┌──

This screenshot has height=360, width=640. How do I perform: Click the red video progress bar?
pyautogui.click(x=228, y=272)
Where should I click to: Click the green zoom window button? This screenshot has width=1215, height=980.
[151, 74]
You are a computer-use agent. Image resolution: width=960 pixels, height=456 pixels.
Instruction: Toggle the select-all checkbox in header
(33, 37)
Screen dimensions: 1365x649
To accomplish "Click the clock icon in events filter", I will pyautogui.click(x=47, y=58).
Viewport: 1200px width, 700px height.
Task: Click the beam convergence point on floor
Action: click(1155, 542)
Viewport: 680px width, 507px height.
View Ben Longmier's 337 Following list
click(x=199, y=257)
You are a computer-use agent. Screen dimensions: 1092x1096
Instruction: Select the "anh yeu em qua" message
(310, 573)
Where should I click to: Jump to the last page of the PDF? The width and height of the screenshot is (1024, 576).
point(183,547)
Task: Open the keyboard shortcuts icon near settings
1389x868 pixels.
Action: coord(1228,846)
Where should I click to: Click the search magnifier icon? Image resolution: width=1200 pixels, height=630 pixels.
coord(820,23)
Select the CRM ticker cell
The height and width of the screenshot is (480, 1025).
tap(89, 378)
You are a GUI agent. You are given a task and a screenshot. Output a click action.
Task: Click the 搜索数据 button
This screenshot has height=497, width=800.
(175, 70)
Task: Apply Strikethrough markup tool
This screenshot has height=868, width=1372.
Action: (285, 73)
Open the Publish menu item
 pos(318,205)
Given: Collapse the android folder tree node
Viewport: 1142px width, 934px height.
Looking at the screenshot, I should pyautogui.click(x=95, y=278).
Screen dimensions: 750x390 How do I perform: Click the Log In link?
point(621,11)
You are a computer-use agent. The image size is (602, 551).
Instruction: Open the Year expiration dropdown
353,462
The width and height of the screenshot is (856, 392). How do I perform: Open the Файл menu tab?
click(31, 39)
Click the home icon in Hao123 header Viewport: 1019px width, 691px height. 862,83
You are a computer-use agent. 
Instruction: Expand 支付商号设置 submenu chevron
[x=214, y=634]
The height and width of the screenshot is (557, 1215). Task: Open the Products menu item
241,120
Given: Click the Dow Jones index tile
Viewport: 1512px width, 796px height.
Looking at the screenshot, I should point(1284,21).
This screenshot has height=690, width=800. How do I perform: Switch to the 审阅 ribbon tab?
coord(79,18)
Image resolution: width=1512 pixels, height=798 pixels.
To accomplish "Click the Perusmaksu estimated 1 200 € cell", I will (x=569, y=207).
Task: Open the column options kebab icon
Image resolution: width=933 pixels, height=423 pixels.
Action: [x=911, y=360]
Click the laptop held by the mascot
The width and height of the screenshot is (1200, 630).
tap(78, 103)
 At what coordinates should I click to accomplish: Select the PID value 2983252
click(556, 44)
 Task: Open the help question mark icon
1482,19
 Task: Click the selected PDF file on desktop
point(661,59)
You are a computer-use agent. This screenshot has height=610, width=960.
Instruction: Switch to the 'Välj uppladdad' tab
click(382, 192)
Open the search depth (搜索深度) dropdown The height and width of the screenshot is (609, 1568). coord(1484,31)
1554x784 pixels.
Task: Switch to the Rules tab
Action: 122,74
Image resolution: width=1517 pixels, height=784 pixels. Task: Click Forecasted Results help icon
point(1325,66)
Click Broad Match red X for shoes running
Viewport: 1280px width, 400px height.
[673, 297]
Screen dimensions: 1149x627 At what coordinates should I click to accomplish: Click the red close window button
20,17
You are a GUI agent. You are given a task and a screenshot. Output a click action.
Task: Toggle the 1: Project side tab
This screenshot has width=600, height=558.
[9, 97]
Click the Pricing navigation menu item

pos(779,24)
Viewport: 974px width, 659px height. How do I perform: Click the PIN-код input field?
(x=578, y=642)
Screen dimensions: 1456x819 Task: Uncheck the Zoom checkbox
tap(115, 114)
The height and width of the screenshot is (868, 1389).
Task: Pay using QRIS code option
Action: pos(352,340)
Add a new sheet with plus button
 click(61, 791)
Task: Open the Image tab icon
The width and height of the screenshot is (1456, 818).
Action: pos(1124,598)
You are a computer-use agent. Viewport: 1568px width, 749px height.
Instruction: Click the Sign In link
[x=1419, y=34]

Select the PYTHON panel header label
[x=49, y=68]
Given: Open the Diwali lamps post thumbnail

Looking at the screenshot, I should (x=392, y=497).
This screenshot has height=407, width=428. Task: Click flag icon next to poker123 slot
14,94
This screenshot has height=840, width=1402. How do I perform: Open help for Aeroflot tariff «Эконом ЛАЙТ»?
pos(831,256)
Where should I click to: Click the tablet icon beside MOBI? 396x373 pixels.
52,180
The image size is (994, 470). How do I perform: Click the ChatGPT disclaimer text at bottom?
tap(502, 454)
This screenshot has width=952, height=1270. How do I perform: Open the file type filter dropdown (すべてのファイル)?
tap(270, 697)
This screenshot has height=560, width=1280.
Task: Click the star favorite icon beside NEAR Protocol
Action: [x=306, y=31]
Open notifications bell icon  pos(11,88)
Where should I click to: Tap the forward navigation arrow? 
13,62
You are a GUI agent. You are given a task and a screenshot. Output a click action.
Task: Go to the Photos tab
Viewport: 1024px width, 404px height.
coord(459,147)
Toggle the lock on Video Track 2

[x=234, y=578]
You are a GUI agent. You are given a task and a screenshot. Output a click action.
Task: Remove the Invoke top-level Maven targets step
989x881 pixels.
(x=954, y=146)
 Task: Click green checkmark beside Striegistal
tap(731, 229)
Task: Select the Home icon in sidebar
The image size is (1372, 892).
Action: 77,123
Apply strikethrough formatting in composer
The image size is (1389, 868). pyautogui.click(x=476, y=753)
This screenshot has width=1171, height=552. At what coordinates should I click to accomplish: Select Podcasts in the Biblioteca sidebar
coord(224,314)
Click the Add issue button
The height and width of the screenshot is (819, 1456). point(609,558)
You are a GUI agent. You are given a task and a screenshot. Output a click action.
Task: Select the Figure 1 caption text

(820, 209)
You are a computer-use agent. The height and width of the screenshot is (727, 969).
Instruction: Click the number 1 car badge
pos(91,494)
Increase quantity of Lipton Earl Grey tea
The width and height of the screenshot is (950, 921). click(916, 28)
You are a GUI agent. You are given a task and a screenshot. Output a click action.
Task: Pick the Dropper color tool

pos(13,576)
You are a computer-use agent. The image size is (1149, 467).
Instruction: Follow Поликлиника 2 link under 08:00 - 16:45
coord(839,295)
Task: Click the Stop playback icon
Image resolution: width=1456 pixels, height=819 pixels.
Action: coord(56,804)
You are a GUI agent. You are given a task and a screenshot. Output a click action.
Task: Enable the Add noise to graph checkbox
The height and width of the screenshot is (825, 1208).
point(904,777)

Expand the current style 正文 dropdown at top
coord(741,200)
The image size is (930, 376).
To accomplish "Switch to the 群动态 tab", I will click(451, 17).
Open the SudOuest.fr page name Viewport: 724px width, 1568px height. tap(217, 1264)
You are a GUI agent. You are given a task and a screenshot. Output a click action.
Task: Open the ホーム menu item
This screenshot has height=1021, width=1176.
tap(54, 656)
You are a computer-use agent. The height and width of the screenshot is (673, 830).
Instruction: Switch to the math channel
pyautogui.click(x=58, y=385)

└──

◆ **Ziel der Übung**:
Schreiben Sie aus den obigen Datensätzen die Zeilen unverändert ab. Beginnen Sie bei der Zeile mit „You are a computer-use agent. Viewport: 1568px“ und hören Sie nach der Zeile mit „Looking at the screenshot, I should (x=392, y=497).“ auf.

◆ **Schriftliche Antwort**:
You are a computer-use agent. Viewport: 1568px width, 749px height.
Instruction: Click the Sign In link
[x=1419, y=34]

Select the PYTHON panel header label
[x=49, y=68]
Given: Open the Diwali lamps post thumbnail

Looking at the screenshot, I should (x=392, y=497).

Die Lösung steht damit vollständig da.